The Gonzaga University sophomore has benefitted from a position change and the Bulldogs have benefited from her stellar play, with the team winning its most matches in the West Coast Conference since 1994. There is still two weeks left in the regular season.
“It’s incredible. The past couple years it’s been a battle for the coaches to get this team where they wanted it to be,” Nielson told me. “This is my head coach’s fifth season. He got hired and inherited a team that wasn’t very good and had to build it basically from the ground up again.
“I was one of their first recruits they brought in to rebuild this program. We have some really great players that came in with me and they really stepped it up and the coaches have brought in some great personnel, and it’s really made a difference. This is the year we’re finally capitalizing on that. A lot of credit goes to the coaches but a lot goes to us too because we’re performing.”
Nielson, of Dimond High fame, has moved from setter to middle hitter this season and as a result her offensive numbers have jumped off the page. The 6-footer has 88 kills in 83 sets and a career-best .246 hitting percentage.

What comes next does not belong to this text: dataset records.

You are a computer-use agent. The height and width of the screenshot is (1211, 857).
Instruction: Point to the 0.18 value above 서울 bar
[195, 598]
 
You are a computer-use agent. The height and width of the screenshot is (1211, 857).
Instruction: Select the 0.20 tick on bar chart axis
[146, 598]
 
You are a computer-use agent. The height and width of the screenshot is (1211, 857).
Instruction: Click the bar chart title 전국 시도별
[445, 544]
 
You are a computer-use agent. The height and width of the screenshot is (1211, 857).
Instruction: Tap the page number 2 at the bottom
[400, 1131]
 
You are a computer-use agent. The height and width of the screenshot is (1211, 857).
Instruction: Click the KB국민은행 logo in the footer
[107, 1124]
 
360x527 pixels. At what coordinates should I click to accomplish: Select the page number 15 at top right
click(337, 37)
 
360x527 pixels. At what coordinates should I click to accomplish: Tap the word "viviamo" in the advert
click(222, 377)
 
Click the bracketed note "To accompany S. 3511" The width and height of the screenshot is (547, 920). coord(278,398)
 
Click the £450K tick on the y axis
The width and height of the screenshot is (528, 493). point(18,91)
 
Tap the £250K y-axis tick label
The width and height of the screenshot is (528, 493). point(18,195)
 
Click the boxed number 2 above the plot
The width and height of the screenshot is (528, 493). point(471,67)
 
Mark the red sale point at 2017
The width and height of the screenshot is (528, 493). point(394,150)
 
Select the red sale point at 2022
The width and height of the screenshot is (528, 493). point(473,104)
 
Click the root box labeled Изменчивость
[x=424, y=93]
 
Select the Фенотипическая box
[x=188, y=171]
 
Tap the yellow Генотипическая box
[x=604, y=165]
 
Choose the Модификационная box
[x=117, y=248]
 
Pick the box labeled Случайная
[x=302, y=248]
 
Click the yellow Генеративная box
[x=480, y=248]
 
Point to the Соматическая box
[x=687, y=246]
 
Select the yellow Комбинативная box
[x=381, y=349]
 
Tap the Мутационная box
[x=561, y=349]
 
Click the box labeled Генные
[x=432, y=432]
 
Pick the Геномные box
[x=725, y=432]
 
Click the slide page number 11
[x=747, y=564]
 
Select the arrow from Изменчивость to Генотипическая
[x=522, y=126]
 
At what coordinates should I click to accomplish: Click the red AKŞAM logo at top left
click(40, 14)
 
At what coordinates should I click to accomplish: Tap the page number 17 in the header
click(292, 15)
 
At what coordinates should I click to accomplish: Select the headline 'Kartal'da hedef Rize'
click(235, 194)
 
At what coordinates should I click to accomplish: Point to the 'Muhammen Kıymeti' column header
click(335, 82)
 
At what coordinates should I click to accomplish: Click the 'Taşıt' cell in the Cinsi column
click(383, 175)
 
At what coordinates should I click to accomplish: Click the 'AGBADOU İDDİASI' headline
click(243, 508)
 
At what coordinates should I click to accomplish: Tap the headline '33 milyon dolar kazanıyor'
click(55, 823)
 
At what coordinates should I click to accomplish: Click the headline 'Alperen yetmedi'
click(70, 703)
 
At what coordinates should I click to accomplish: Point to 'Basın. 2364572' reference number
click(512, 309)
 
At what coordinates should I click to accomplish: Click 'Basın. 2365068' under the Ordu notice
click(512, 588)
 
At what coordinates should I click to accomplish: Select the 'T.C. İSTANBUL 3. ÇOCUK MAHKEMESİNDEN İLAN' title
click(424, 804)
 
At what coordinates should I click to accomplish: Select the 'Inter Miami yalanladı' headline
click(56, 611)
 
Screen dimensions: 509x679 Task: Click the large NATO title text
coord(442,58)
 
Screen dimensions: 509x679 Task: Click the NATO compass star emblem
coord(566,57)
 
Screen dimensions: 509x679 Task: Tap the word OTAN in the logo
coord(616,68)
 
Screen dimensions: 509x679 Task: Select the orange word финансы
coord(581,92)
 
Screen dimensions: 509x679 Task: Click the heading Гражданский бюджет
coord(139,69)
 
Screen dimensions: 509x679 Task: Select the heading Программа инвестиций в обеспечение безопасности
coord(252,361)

Today she delivered seven kills on 14 attempts in a three-set sweep of Portland. That pushed her average to 6.2 kills over the last six matches, the best stretch of her career.
Better yet, Nielson has slammed the ball without making many errors, flashing a 24-to-4 ratio in the last two weeks against Portland, San Francisco, Santa Clara and Loyola Marymount.
Her breakout is a result of patience and persistence. And maybe a little luck too.
Gonzaga coaches were forced to move her to the middle out of necessity after two starters went down with injuries. Then again, Nielson made the most of her opportunity. When she got the ball, she didn’t drop it. She killed it.
“We needed another one and they knew that I hit in high school so they threw me in there and it ended up working pretty well and I haven’t moved back,” she said. “I’ve put in the work and I’ve put in the time. Now it’s finally like I’ve earned a spot on this team. Rather than just being a part of the team, I’m a significant contributor now. It feels good.”